WORK REQUIRED:
Switch "menu" to "tab" in the lines from the one with "Open the التقارير reports menu" to the one with "pos(905,55)", and keep everything else the same. Leave the pictures out of your answer.

STORED DATA:
☆ ☆ ☆ ☆
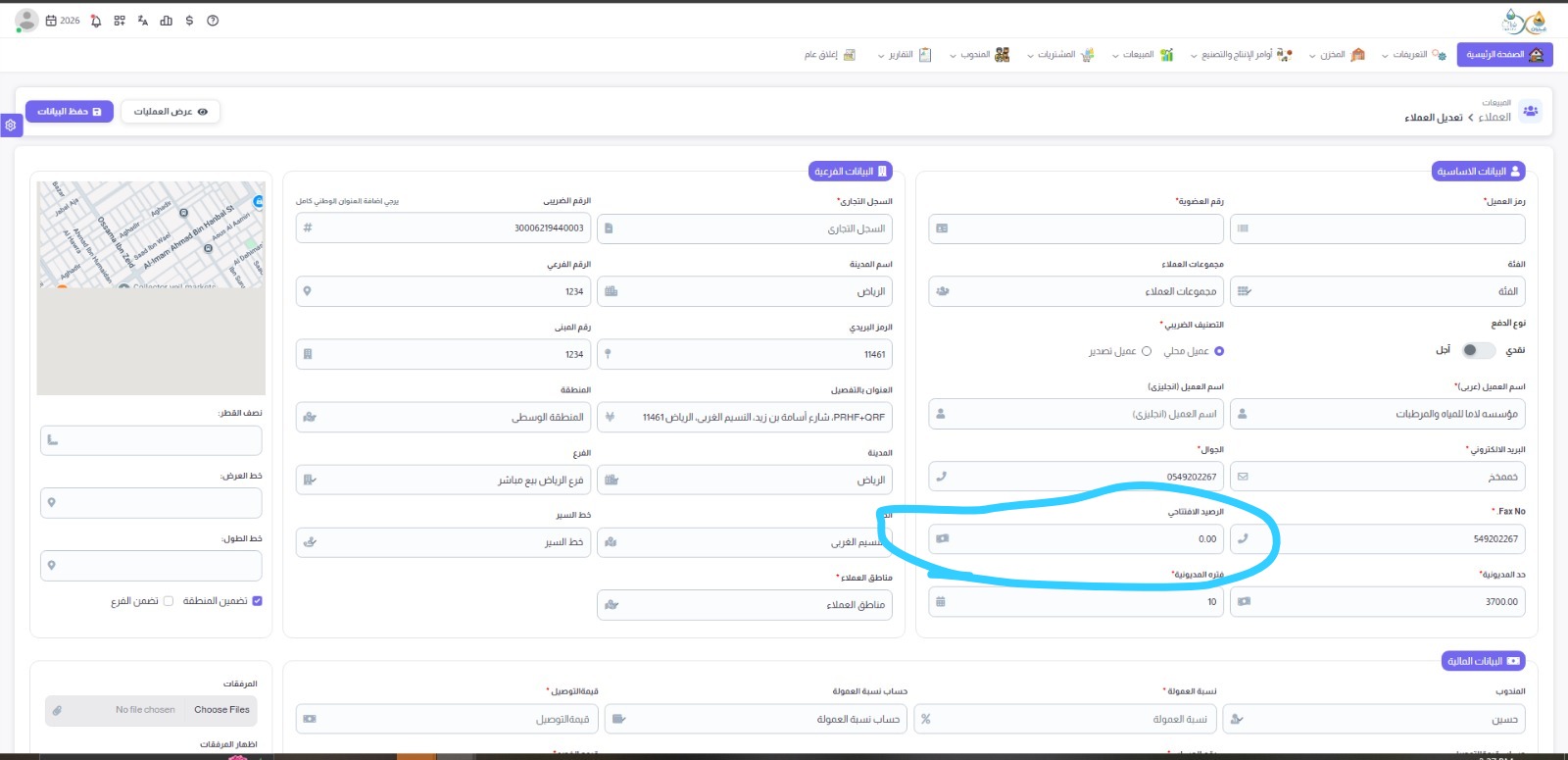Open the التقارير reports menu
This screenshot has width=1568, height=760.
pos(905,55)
☆ ☆ ☆ ☆
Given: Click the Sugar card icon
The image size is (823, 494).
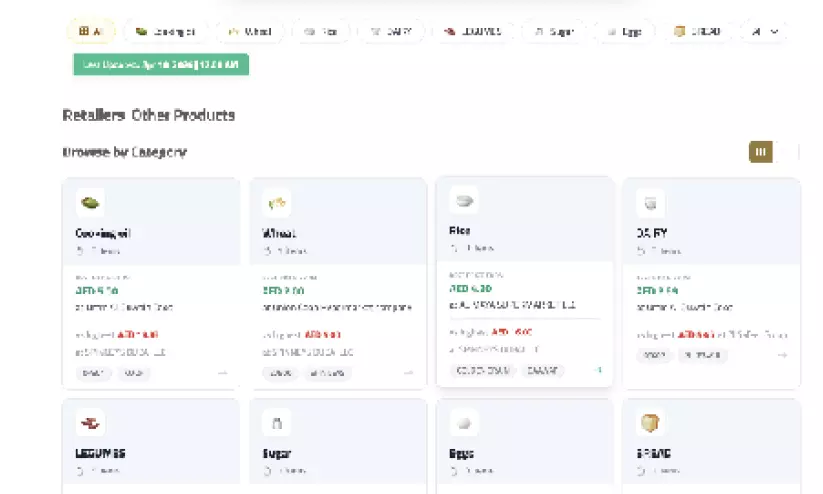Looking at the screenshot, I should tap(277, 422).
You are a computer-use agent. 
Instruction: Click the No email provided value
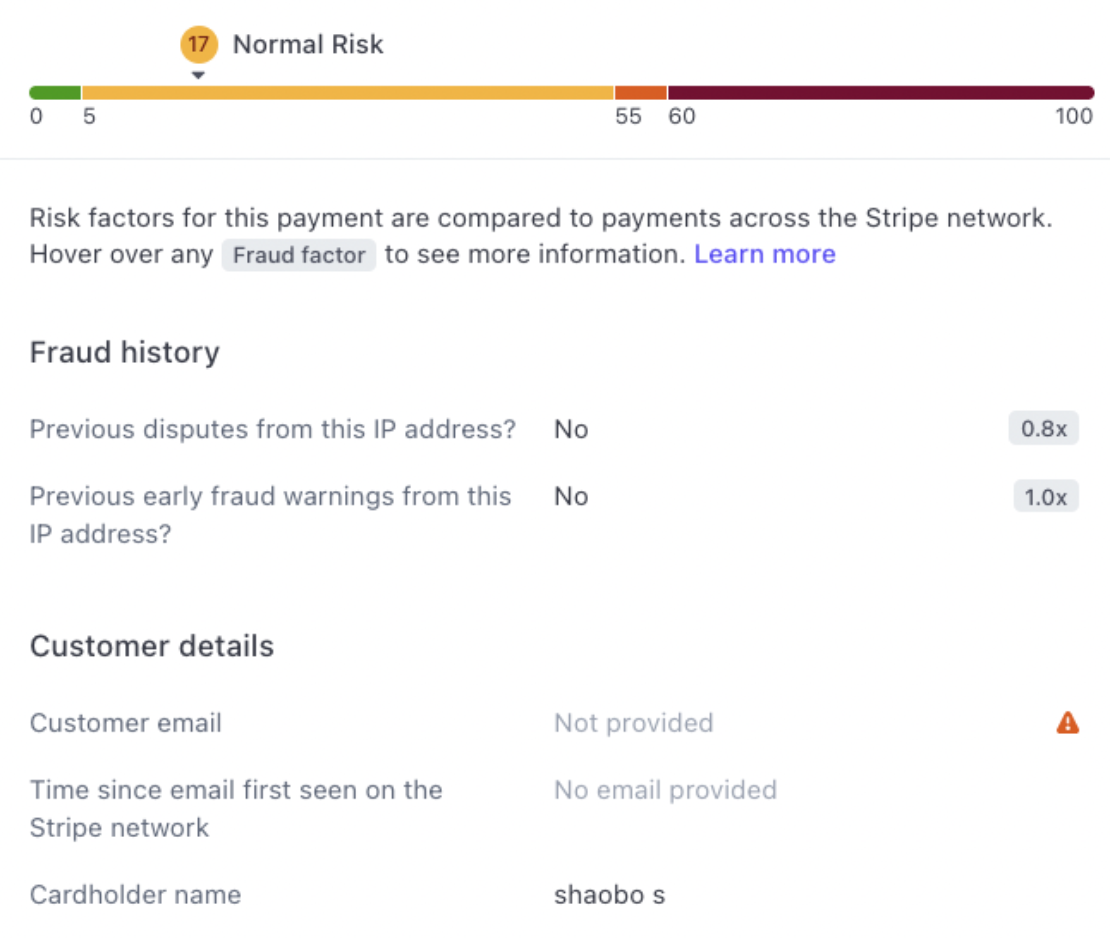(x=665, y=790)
☆ ☆ ☆ ☆
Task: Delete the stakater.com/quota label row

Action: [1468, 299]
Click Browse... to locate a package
☆ ☆ ☆ ☆
RESPONSE TO THIS EXERCISE:
Open the التقارير reports tab
This screenshot has width=1568, height=760.
pos(905,55)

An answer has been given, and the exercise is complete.